Niedawno gmina wykonała rewitalizację otoczenia zamku, wykonała altankę, zagospodarowała pobliski zalew. - Teraz przed nami kolejne prace – zapowiada wójt Andrzej Grządziel. – Chcemy teren unormować pod względem prawnym, wykonać normalne operaty archeologiczne i w przyszłości zagospodarować trwałą ruinę, bo nikt nie zamierza odbudowywać zamku. .
Wójt wyjaśnia, że spotka się ze świętokrzyskim wojewódzkim konserwatorem zabytków w Kielcach i ten temat poruszy.To prace na miesiące, mogą potrwać nawet kilka lat. Jesteśmy przygotowani na wieloletnią współpracę z archeologami. Dodatkowo miejscowy rzeźbiarz Zygmunt Niewiadomski ma w drewnie wykonane duże postacie wojów średniowiecznych i zasugerował, by wykonać je w metalu lub betonie i wkomponować w zamek. To też mogłaby ciekawa atrakcja, ale wójt nie chce o niczym przesądzać i czeka na badania archeologiczne.
Gmina nie posiada żadnych dokumentacji, które dowodziłyby, że zamek był wcześniej badany przez archeologów. - Niech specjaliści się wypowiedzą, którzy mają doświadczenie i wiedzę – proponuje wójt Andrzej Grządziel. - Może wykonamy promenadę nad stawem, platformę widokową nad zamkiem.
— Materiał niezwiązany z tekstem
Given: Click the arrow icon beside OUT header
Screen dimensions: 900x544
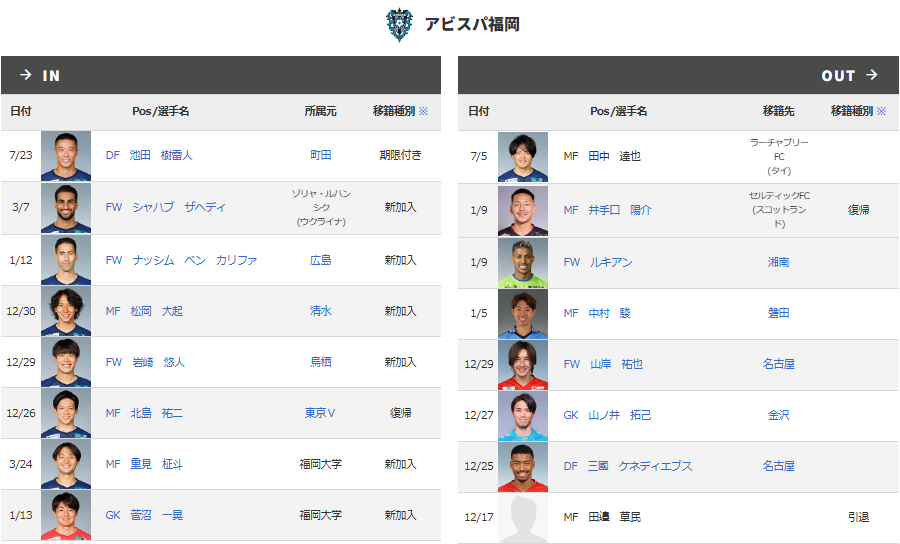Looking at the screenshot, I should [x=872, y=76].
Do nas należy spory okoliczny teren, graniczymy z nieruchomościami Lasów Państwowych, z którymi możemy się porozumieć w sprawie użytkowania terenu.
Dr Magdalena Żurek z UKSW w Warszawie przyjechała do Międzygórza, by obejrzeć teren i zaplanować prace, które byłyby wstępem do dalszej działalności. - Trzeba się zastanowić, w którym miejscu rozpocząć prace i wykonać je możliwie najmniejszym kosztem wyjaśnia. - I nie zniszczyć tego, co już stoi i co mogłoby naruszyć statykę.
Prace, co podkreśla archeolog, będą zależeć od planów z wójtem, od pozwolenia wojewódzkiego urzędu, bez którego nie można z niczym ruszyć. Konserwator ma prawo zatrzymać je na trzy miesiące, by sprawdzić wnioski. -
- My musimy mieć czas na zastanowienie się, co znajdziemy – nie urywa dr Magdalena Żurek. - Trzeba przejrzeć zabytki, każde znalezisko będzie mieć dla nas wartość. To dlatego takie prace wymagają czasu. Będą trwać minimum pięć lat, potem jeszcze trzeba będzie zabezpieczyć teren, przygotować do udostępnienia, coś podmurować, wzmocnić, by nie doszło do katastrofy.
Zamek w Międzygórzu należy do obiektów z czasów kazimierzowskich, z którego nic już nie pozostało. W XVI lub XVII wieku został całkowicie odbudowany, co widać po kształcie okien. Był własnością rodziny Zaklików, która w tym rejonie miała też swoją siedzibę w Czyżowie Szlacheckim. To zamek interesujący, został zbudowany w czasach, gdy ludzi nie było juz stać na takie inwestycje. Wbrew pozorom nie było tak dużo murowanych dworów w czasach średniowiecznych.